“Nossa, é a sua filha?! Como cresceu!”
“Pois é, já está uma moça.”
“Aproveite bastante esta fase, viu? Porque o tempo voa…”
Esse clássico do elevador tem seu valor. A prosa ensaiada é amena e tende a terminar com um cordial cafuné do vizinho na cabecinha da entediada criança, que ainda não é obrigada a oferecer em troca um sorriso amarelo ao pentelho afagador, sem, por isso, passar por mal-educada –aí a vantagem.
Não que eu duvidasse dessa história de o tempo passar rápido e tudo mais, mas achava que essa era uma preocupação para o futuro.

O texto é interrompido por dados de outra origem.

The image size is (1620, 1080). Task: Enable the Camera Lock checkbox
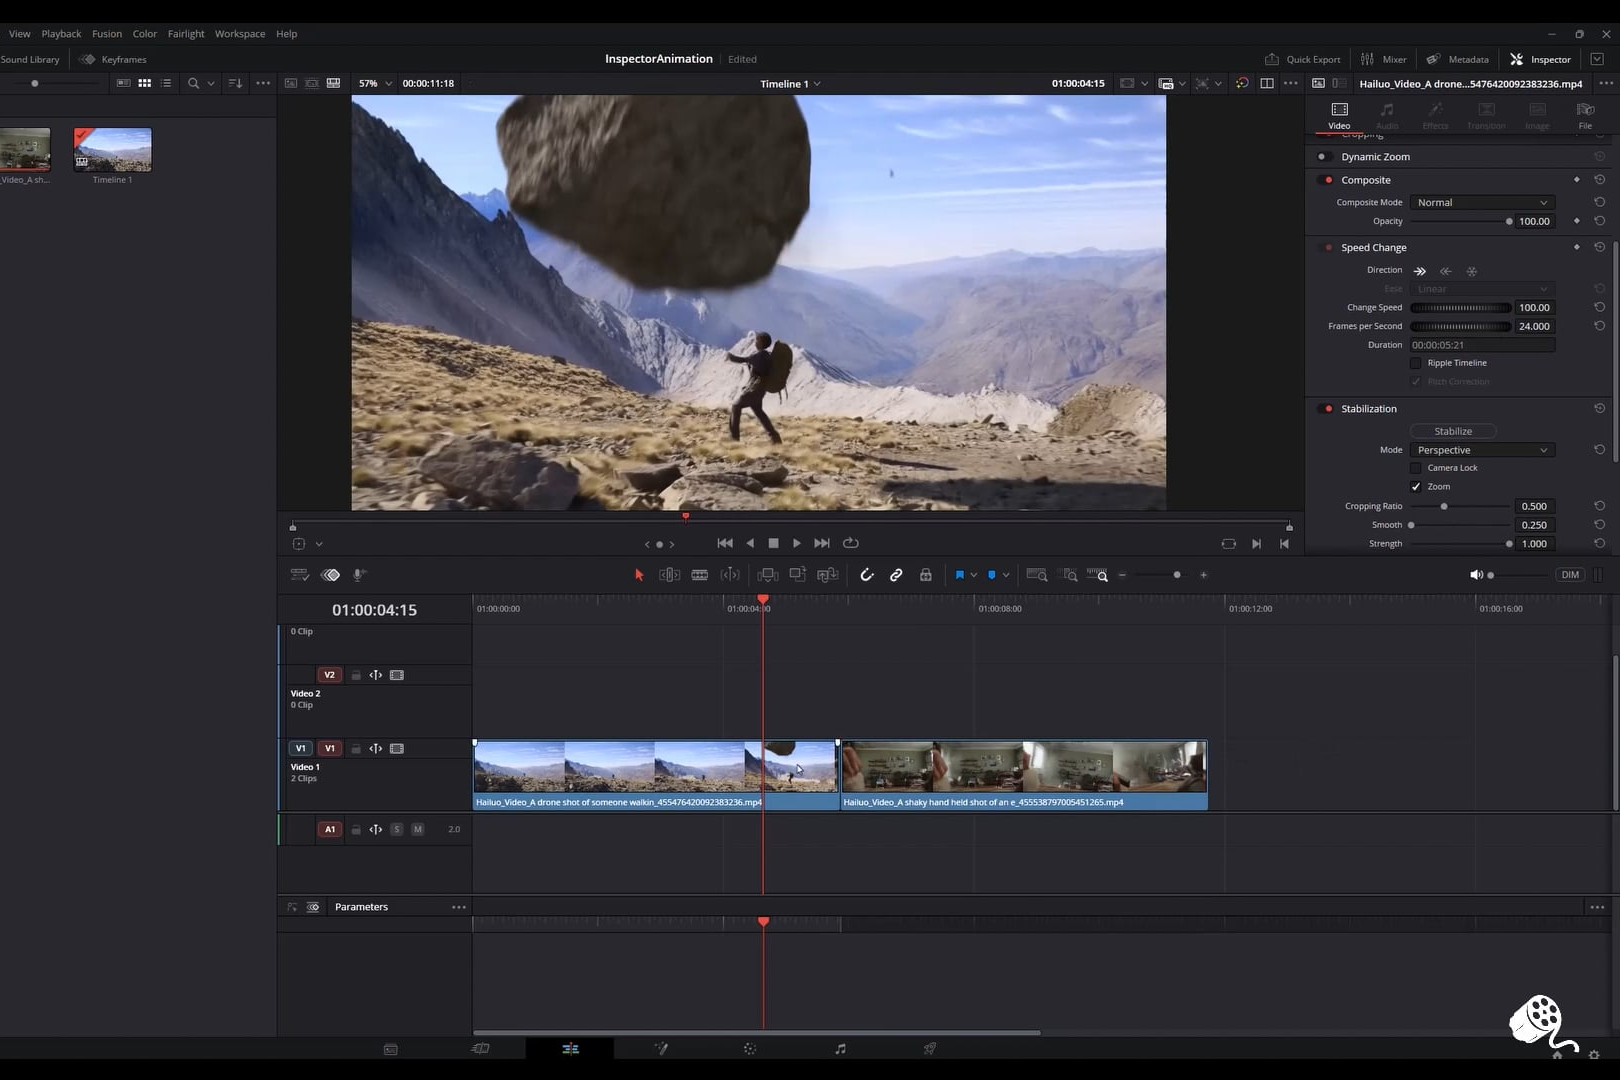coord(1416,468)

No auge da minha ingenuidade, esperava que o relógio só fosse acelerar quando Bel fizesse 12. É por aí que começam os inocentes bailinhos da escola (“meninas levam doce, meninos levam salgados”). Logo mais vêm as menos inocentes baladas e os flertes. E então a vida universitária, quando o rebento se desvincula de vez daquela figura antiquada que é o pai (o que é bem razoável, afinal, ele diz coisas como “flerte”) e cai no mundão.

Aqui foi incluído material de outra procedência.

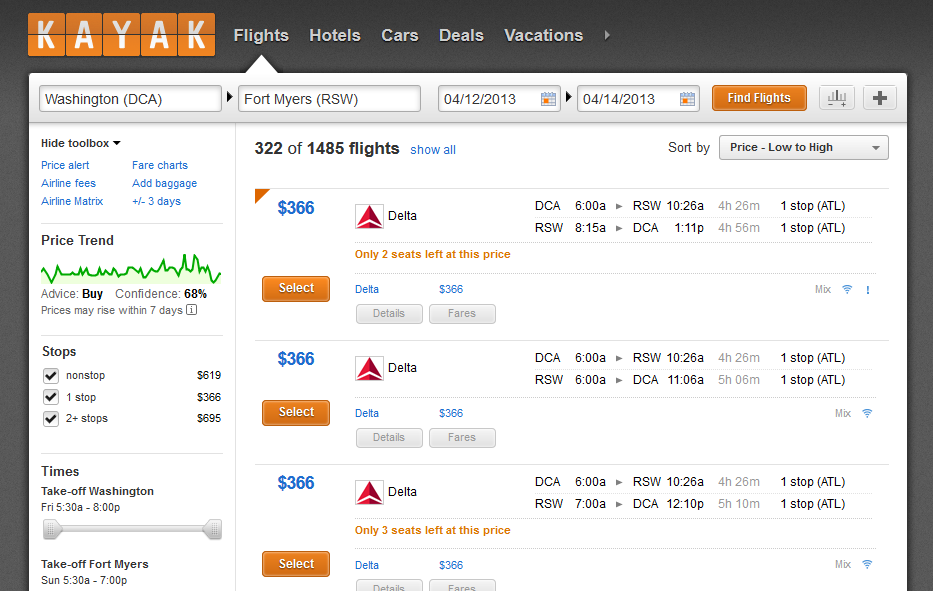Switch to the Hotels tab
This screenshot has width=933, height=591.
[x=334, y=35]
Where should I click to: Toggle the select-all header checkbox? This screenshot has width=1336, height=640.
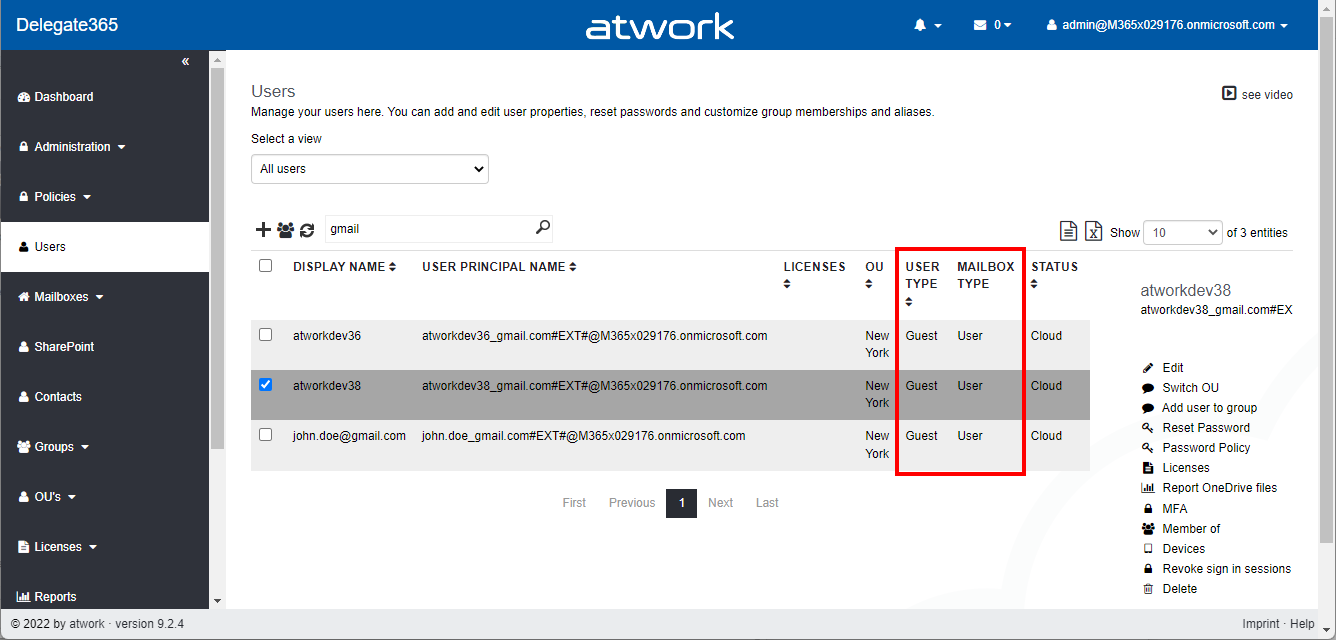(x=265, y=266)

Mas Bel, aos 8, achincalhou o enredo que, com tanto carinho e egoísmo, escrevi para a vida dela. Não que ela tenha fugido de casa, largado os estudos ou pedido emancipação por ter se tornado coach mirim empreendedora de si mesma. O fato grave é que a danada descobriu que Papai Noel não existe, e isso mudou tudo. Acha que estou exagerando?
“Papai, vi o vídeo do ano passado e já sei que você é o Papai Noel (itálico para o tom inquisitório).”
“Ué, mas o que te faz pensar isso?”
“Pra começar, sua barriga quadrada e sua barba falsa que cobre o nariz…”
(Ok, pode não ter sido grande ideia emular a pança do bom velhinho com uma almofada futon da Leroy Merlin; já a barba era tamanho único, o que acho que alivia um pouco o meu lado. De todo modo, resolvo não me estender muito na explicação.)
“Hum…”
“Papai, e aquelas pegadas do coelhinho, era você também que fazia, né? Porque se não existe Papai Noel…”
“Ah, isso não, filha! Era sua mãe que…quer dizer…” (Sorriso amarelo.)
“Papai Noel, Coelhinho da Páscoa, Fada dos Dentes. Bons tempos…” (Contém ironia.)
“Bons tempos, Bel…”
E, na brevidade desse fúnebre diálogo, o relógio da vida aligeirou-se, para mim e para ela. Como alertara meu vizinho –que além de pentelho, vejam só!, é vidente–, entre um cínico “Será que hoje chove?” e outro “Aperte o térreo, por favor”.
Sim, caro leitor, sei que ainda não sou pago pela Folha para escrever crônicas (se cuida, Pratinha!), portanto corto os causos por aqui e passo às esperadas dicas para a ceia natalina.
Reúna-se com gente querida (mantenha distância confortável das não tão queridas).
Coma o quanto e o que quiser (exceto panetone de whey).
Mas guarde um espaço para o que te desperta os afetos mais ternos (bolo de cenoura com cobertura de chocolate da vó tem essa propriedade).
Finalmente, desfrute de toda essa experiência antropológica junto dos seus filhos. Eles crescem. O tempo voa. Aproveite esta fase.